ConnCon 2018 March 23, 24, 25 in Stamford, CT
I find it hard to write a review of a child's game because it was not designed for me. Of course, a successful children's game will hold an adult's attention too, even if for only a little while and this one did a fine job of that ... for a little while.
One of the biggest complaints about childrens games is that they lack meaningful decisions. This is with purpose, I think. Young children are already struggling to learn concepts like turn-taking and fair-play (not to mention colors, counting, reading, etc). Adding too much strategy at that level makes it a failed game in my opinion. On the other hand a game is no fun unless it is being played so the best ones will find enough balance to interest the adults without losing the child. I think this game does a fair job of that.
*Disclaimer* I did my best to translate the rules via babelfish and I feel we played something fairly close to the intended game, however there may have been errors. The course of the gameplay as we understood it involved rolling a die with six different colors on it. If a red, blue, green or yellow side came up, the player placed an item of that color onto the Little Raven. There are also a purple and black side to the die. Not knowing what these represented, we decided that we would count them as 'wild cards' and the player could choose any item.

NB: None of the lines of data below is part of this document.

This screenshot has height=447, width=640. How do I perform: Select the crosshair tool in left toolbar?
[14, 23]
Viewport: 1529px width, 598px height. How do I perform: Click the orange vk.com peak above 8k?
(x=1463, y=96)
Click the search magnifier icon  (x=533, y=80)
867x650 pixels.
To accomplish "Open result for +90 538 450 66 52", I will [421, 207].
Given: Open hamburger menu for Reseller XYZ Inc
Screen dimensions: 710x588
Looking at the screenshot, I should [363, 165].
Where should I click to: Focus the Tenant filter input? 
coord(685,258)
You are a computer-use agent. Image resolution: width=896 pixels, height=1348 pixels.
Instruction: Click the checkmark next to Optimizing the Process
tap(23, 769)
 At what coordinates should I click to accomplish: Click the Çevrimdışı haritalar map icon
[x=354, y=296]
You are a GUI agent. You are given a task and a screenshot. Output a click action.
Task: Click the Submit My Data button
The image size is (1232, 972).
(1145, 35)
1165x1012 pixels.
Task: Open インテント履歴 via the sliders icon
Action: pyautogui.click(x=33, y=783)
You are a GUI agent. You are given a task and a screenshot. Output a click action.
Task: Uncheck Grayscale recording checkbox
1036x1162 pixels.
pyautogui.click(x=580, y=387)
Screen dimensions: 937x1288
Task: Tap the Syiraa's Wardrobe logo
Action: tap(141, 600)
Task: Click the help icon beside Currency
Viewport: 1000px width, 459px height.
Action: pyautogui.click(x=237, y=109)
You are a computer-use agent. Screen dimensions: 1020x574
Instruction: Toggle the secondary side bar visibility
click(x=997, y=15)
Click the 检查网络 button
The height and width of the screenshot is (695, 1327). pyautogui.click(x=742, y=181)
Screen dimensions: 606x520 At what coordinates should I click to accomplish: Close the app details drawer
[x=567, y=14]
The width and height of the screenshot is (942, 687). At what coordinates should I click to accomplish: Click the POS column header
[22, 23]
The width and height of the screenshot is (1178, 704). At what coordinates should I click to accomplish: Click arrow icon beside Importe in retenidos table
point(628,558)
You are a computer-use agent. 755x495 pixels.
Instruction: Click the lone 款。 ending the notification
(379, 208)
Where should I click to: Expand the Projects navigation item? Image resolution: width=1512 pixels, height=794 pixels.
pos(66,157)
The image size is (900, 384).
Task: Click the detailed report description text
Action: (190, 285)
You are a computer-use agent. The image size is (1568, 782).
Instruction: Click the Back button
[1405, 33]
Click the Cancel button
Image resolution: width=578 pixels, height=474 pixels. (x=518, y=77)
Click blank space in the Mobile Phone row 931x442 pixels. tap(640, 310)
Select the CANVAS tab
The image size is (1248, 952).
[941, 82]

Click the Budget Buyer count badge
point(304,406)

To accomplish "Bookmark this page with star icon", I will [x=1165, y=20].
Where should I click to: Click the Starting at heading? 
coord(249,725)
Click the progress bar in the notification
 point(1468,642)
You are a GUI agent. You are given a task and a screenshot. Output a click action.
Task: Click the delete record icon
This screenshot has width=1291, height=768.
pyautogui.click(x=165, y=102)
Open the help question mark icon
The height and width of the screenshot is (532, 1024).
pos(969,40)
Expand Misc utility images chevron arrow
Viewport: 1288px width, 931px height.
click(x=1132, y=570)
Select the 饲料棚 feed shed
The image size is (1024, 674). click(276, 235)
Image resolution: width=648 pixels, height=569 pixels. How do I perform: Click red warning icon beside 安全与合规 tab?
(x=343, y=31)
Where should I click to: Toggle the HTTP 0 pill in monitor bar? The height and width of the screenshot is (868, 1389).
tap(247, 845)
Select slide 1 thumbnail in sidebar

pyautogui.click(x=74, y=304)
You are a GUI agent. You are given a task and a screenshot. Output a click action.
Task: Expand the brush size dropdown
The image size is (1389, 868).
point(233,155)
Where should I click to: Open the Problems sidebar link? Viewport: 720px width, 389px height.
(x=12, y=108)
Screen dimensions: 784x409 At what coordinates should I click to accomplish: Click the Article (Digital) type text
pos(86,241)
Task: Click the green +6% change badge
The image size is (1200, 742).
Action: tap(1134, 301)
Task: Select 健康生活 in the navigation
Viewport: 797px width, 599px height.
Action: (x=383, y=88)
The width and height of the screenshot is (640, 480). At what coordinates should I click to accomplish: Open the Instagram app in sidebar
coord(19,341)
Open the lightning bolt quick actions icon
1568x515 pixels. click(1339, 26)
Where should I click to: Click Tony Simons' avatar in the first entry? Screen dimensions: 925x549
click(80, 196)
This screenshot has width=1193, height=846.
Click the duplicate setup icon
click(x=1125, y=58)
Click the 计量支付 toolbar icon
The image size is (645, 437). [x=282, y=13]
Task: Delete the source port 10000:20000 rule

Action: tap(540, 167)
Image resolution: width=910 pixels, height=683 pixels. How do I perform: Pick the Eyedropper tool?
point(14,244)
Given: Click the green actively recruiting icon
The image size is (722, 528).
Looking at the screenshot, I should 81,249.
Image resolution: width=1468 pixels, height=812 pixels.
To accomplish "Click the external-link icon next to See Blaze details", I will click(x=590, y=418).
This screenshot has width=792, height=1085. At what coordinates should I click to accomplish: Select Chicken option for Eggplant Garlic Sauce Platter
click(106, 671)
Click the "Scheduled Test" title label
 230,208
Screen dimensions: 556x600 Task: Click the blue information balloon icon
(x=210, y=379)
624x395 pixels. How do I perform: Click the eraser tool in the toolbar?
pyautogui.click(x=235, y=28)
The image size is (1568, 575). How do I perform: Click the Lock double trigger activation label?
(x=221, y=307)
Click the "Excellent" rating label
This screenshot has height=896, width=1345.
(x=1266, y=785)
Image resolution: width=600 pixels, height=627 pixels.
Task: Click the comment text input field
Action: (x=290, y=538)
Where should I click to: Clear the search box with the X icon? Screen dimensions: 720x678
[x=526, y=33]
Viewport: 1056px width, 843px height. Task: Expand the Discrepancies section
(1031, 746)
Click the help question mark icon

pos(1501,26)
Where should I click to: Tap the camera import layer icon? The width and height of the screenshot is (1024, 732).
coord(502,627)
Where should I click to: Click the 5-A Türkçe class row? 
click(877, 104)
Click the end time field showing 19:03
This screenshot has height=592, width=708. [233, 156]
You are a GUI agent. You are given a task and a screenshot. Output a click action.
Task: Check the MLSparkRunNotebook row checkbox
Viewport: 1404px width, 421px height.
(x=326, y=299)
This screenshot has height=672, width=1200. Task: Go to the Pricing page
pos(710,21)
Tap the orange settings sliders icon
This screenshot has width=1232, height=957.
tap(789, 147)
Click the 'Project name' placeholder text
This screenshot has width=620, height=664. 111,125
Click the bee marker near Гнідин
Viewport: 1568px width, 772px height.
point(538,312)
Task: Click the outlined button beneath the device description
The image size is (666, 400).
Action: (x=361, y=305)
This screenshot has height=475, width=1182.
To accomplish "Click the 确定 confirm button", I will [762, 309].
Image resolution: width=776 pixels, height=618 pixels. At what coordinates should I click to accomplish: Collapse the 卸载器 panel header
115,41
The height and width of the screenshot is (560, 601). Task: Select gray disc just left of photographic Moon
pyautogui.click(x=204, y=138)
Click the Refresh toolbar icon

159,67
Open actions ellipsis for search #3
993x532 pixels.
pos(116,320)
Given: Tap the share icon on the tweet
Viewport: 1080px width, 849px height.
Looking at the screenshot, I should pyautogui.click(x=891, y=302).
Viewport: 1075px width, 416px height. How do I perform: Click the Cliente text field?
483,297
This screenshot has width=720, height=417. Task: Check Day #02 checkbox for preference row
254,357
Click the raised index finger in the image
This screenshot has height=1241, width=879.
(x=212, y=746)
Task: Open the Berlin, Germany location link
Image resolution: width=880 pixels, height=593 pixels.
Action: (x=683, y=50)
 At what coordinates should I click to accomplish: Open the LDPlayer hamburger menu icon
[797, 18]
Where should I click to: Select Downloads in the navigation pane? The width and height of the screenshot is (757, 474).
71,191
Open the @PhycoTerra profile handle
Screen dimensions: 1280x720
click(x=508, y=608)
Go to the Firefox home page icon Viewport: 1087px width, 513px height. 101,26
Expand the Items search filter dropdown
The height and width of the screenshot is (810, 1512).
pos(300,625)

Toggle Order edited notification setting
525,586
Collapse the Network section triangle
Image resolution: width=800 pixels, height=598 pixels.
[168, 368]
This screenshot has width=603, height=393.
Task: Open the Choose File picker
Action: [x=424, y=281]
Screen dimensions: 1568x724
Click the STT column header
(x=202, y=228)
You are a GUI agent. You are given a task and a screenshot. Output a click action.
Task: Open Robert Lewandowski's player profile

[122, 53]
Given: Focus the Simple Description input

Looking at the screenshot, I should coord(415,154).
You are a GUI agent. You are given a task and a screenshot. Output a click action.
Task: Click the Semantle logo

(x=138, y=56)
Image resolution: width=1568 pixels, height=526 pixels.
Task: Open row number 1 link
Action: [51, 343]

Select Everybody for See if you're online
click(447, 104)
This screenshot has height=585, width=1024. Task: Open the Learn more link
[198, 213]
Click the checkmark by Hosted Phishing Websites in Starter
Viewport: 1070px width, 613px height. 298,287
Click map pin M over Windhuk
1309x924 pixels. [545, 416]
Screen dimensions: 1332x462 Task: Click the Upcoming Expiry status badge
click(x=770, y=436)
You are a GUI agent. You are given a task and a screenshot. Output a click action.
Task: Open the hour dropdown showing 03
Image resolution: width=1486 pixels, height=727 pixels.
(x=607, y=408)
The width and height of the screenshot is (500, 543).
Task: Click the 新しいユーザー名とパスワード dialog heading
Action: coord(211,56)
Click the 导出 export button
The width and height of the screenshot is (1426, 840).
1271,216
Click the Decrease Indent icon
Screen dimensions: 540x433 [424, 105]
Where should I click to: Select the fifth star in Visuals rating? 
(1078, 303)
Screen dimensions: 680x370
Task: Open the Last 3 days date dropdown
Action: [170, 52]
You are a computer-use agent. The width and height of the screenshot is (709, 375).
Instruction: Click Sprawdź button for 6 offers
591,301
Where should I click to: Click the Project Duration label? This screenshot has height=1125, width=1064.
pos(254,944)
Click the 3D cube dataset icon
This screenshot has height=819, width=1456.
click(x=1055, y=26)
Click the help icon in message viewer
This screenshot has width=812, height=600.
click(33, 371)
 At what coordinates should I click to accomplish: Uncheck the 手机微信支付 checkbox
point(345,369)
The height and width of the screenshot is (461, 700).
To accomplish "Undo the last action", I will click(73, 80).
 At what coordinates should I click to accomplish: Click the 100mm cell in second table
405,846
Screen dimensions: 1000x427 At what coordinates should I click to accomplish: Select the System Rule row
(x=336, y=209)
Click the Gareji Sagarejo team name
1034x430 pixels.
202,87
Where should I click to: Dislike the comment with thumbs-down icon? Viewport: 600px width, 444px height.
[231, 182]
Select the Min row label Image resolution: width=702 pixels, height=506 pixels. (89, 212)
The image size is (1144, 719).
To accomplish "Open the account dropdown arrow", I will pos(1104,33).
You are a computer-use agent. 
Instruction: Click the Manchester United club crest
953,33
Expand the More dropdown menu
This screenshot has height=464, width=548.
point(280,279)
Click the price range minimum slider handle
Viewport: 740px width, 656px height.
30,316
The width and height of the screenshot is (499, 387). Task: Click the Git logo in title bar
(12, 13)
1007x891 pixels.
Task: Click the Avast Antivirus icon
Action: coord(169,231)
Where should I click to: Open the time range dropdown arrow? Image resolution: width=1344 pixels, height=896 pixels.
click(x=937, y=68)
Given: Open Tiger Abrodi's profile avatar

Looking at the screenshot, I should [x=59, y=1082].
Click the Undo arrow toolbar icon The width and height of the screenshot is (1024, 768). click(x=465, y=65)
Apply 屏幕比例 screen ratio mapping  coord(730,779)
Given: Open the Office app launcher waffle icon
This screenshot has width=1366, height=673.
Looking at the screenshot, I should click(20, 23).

The Bits -- the artwork on the bits is wild and colorful and cartoonish. When I brought a stack of games over to my friends' house the other day, this box immediately caught the attention of their four-year old daughter. The cardboard pieces are very sturdy, but on the other hand I can't imagine them standing up to repeated rough play, either.
The Theme -- The Little Raven is moving and is supposed to carry all his items to his new nest without dropping anything. The theme is weak by adult standards, but the four year-old who played with us giggled throughout and kept repeating "He wants to carry everything at once!!!", so it obviously appealed to her very well. She also speculated on what she would name Little Raven, so that speaks well of the attractiveness of the main game piece.
The Gameplay -- similar a number of other games, the point is to place the colored objects on the Little Raven figure without knocking the others off. It takes a fair amount of concentration and dexterity for a child and even some of us adults were given perplexing tasks at some points. The various items come in different shapes and sizes (everything from a ladder to an umbrella to a pillow to some kind of cake-like object). There is certainly a level of strategy there for a four-year old to grasp, like that certain objects (the ball, the pillow) are going to be much more difficult to place and are better left for opponents, while some items (like the ladder) can be placed in such a way as to create more spaces for items to be hung.
We played four rounds together in under an hour and none of the adults were fed up. "Thank you," her father whispered to me "this is a LOT better than Candyland." After four rounds the girls were happy to take the game over to the childrens table and continue the game and stayed focused long enough to allow the adults to play some Tigris & Euphrates. That's a winner in my book.
Over all not a bad children's game. I'm not an expert on the subject and I'm sure there are probably better ... but I most certainly know there are worse. I'm not sure the parts are going to stand up to a year or two of repeated play with kids ... but then again that can be said of most games played by children under five. You should see what her Candyland cards look like.